Hertfordshire Waste Partnership Still Making Progress
Originally published by West Hertfordshire Liberal Democrats
The responsibility for waste is split between the district and borough councils - which are responsible for collecting household waste - and the county council - which is reponsible for setting up Household Waste Recycling Centres (HWRCs) and for disposing of all the waste arising within the county. Hertfordshire County Council must devise a Waste Disposal Strategy and this must account for commercial waste as well as all municipal waste. The Hertfordshire Waste Partnership is a consortium between all the districts and boroughs in the county and the the county council itself. This shares costs, refunds savings and explores and assesses new methods of waste disposal. It also uses the economies of scale that result from a county-wide co-ordination in order to negotiate competitive contracts for waste disposal that save money for all of Hertfordshire's council tax payers.

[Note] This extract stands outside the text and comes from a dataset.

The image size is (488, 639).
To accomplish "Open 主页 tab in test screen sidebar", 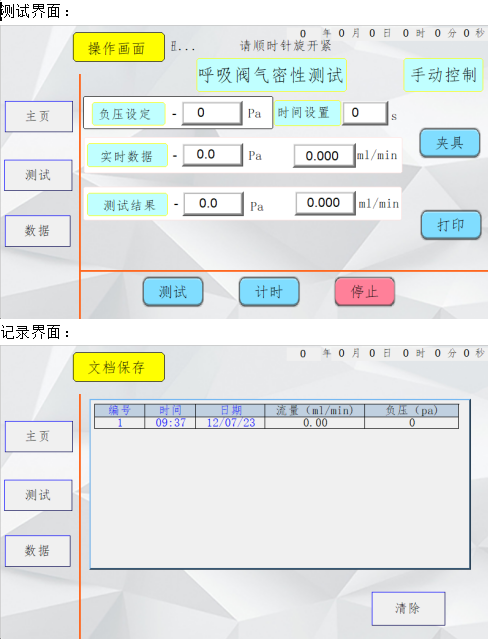I will tap(39, 117).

The 2015/16 Hertfordshire Waste Partnership Annual Report shows small incremental improvements despite regulatory and industrial problems creating difficulties over recycling.
Overall the county's waste recycling rate crept just over the 50% line - up to 50.4% from a previous 49.2%. The public contributed towards this with a significant increase in the recycling rate at the HWRCs - up to 62.9% from a previous 57.6%.
However the collection of green and food waste has reduced as growing conditions on farms deteriorated during the year, resulting in less material going to composting. A second factor here is the growing shift from weekly to fortnightly green waste collection and the introduction of charges for the service.
Significantly, and against the national trend, Herts residents have succeeded in slightly reducing waste per household down to 1,038 kg per household from 1,046 kg.
Meanwhile diversion of waste from landfill continues to increase with some residual waste now being sent to the Ardley (Oxon) and Greatmoor (Bucks) Energy from Waste sites.
Two new ventures were also commenced during 2015/16. The first is the reclamation of street sweepings, which could save the county nearly half a million pounds a year. The second is the start of an anaerobic digestor facility at Coursers Farm near St Albans.
This will take food waste, which many district and boroughs are now collecting separately, and turn it into soil conditioner to maintain agricultural productivity and generate electricity from the methane produced.